Bu sertleşme, İsrail’in hava üstünlüğüne karşı koymak için daha gelişmiş Türk askerî sistemlerinin Suriye’ye daha hızlı konuşlandırılması anlamına gelebilir.”
Bu da, iki ülke arasında “yanlışlıkla yaşanacak çatışma” ya da “hesaplı ama tırmandırıcı krizler” ihtimalini artırır. Örneğin İsrail uçaklarının düşürülmeye çalışılması... Böyle bir kriz kısa süreli bile vuku bulsa, bölgesel yankıları büyük olur.
Son aylarda Azerbaycan, İsrail ve Türk ordusu arasında doğrudan çatışmayı önlemek için arabuluculuk yapıyor. Ancak gerginlik sürüyor.
Ağustos sonunda İsrail komandolarının Şam yakınlarında bir üste Türk dinleme cihazlarını söktüğü iddia edildi. Doha saldırısından hemen bir gün önce de İsrail, Humus bölgesinde bir depoyu bombalayarak Türk yapımı hava savunma füzelerini hedef aldığı öne sürüldü. Türkiye Savunma Bakanlığı ise İsrail’in Türk varlıklarını hedef aldığı iddiasını reddetti.
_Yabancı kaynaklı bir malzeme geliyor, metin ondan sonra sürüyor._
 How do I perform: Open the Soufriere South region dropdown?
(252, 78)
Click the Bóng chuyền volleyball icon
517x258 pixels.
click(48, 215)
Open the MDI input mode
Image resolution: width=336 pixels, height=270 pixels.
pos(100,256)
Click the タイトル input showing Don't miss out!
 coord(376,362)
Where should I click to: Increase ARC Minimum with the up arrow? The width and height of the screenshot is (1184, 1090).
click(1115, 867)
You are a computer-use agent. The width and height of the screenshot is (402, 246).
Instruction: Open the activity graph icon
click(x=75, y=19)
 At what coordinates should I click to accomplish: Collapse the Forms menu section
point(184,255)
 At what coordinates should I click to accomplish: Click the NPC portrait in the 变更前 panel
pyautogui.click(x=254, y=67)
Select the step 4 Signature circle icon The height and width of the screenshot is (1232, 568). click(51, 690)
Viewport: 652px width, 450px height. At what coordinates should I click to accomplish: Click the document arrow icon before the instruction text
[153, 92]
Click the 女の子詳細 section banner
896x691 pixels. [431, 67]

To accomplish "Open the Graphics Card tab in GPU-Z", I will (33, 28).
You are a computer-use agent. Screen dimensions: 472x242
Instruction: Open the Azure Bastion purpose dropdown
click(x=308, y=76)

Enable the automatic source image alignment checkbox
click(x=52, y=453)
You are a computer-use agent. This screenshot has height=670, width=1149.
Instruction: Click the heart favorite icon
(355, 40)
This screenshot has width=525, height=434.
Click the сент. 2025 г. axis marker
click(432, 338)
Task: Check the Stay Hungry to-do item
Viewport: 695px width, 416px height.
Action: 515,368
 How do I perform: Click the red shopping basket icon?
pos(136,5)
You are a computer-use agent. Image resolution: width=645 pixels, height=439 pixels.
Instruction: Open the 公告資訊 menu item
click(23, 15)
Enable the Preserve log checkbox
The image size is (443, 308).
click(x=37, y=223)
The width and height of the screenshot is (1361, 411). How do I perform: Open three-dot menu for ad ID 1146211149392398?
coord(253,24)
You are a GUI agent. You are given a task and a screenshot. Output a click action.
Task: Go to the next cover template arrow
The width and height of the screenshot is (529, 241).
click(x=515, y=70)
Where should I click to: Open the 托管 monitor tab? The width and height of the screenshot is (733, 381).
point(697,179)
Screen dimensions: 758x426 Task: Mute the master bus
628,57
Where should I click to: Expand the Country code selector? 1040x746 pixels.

Landis’e göre, “İsrail, Türkiye’ye açıkça, Suriye’nin hava savunma sistemini ve askerî gücünü yeniden inşa etmesine izin vermeyeceğini gösteriyor.”
İsrail’in asıl hedefi, sadece Hamas liderlerini avlamak değil, aynı zamanda ABD’yi Türkiye’den uzaklaştırmak.
Landis, “İsrail için daha geniş stratejik hedef, Washington’ı Erdoğan hükümetinden koparmak. ABD’nin Katar saldırısına destek vermesi, İsrail’i Türkiye’de de benzer bir adım atmaya cesaretlendirecek tehlikeli bir emsal oluşturdu.” diyor.